A Note on My Harding Research

The information I posted during 2020 mostly covered Warren Harding's front-porch campaign from his home on Mt. Vernon Avenue in Marion, Ohio. The campaign officially started on July 31, 1920, and ended on September 25. The plan was to post daily on events that occurred exactly 100 years ago that day, but I shared other information as well. You'll have to read bottom-to-top if you want to follow the campaign from Day 1.

I used the open web for some of my research but also information accessible by using my library card or my subscription to www.newspapers.com. The most useful resource was the Marion Star, which was owned by the Hardings at the time of the campaign. I also browsed online copies of other newspapers like the New York Times, the Washington Star, and the Dayton Daily News, which, in 1920, was owned by Harding's Democratic opponent, Governor James M. Cox. I also posted information from other newspapers that covered Harding's trips away from Marion during the campaign.

Another great resource I used was Dale E. Cottrill's The Conciliator, a 1969 biography of the president that expanded an earlier bibliography of Harding's speeches. An online version is available at the Internet Archive, but I used a hard copy borrowed from the State Library of Ohio.

Readers should not construe anything posted here as a political statement on my part. I just like Harding as a historical topic.

9/11/2020

Saturday, September 11, 1920 (MIDWESTERN BUSINESS MEN)

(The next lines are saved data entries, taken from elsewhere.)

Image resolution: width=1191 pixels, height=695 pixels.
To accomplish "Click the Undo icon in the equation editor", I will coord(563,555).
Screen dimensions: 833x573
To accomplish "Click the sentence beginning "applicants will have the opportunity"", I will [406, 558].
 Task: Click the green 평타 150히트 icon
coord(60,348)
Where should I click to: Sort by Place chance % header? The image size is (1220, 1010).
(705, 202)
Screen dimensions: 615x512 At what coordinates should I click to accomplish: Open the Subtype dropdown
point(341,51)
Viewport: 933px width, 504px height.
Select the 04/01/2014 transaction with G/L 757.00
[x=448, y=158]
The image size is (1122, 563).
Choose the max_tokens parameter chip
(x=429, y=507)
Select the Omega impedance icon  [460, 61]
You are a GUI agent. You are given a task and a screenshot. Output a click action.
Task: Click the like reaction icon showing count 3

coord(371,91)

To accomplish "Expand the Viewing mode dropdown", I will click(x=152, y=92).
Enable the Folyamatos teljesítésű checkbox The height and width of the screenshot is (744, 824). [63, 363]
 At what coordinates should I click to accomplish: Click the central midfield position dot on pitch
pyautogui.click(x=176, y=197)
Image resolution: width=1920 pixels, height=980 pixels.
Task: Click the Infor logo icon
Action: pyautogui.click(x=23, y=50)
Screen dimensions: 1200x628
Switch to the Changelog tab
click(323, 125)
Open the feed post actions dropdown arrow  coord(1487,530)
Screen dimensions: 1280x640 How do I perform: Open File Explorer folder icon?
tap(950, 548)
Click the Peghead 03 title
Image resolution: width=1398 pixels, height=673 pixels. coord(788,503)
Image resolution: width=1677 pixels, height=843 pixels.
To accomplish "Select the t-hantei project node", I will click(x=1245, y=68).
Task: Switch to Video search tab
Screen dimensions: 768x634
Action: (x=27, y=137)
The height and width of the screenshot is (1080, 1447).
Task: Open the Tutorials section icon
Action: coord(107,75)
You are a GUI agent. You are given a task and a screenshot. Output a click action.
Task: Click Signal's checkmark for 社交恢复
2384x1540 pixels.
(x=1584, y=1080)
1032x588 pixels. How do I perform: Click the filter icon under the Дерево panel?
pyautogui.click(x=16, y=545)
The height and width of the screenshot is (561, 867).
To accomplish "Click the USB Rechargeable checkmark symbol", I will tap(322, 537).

Senator Harding speaks to delegations of business men from Chicago, northern Indiana, and Michigan and, according to the Indianapolis Star, calls for "an end of governmental meddling and bungling in the financial world ad a return to an era of 'sober business'":

Americans: Most of you are business men, and through you I would like to send a message to all those Americans whose interest is American business. We are the great business nation of the world. We shall be able to save that business and prosper it by a fair measure of common sense, and we ought and must do it. We will consult the able and honest men whose counsel may be summoned by the Republican Party. We will restore representative government, and replace the distended executive powers and extreme centralization which nearly eight years of misnamed democracy has brought us. We will preserve a willingness to listen to the will of the people, and will construe the desire for a common good fortune to mean the necessary good fortune of business, which is the life-blood of material existence...

Seven hundred from Illinois arrive in the morning. Another 500 men from Indiana arrive in the mid-afternoon and wait until 400 men from Michigan arrive two hours later.

Harding receives another cornet, this one made in South Bend:

One has to blow his own horn in the world but I don't like the man who blows his horn too blatantly. When I was a member of the band we always had to stick to the tune. In the campaign I want to stick to the tune...


From the South Bend Tribune: "This photograph shows the head of the Indiana processing passing through the [court of honor] on the way to listen to Senator Harding."
 

Here's an editorial cartoon from today's New York Evening World:

 

Sources:

  • "Chicago Business Men Hear the Republican Nominee Today. Delegation Is Large One." Marion Star. 11 September 1920.
  • "Gift From South Bend Will Enable Harding to Blow His Own Horn." Indianapolis Star. 12 September 1920.
  • "Harding Calls for Return to Sober Business." Indianapolis Star. 12 September 1920.
  • "Harding Talks to Business Men." New York Times. 12 September 1920.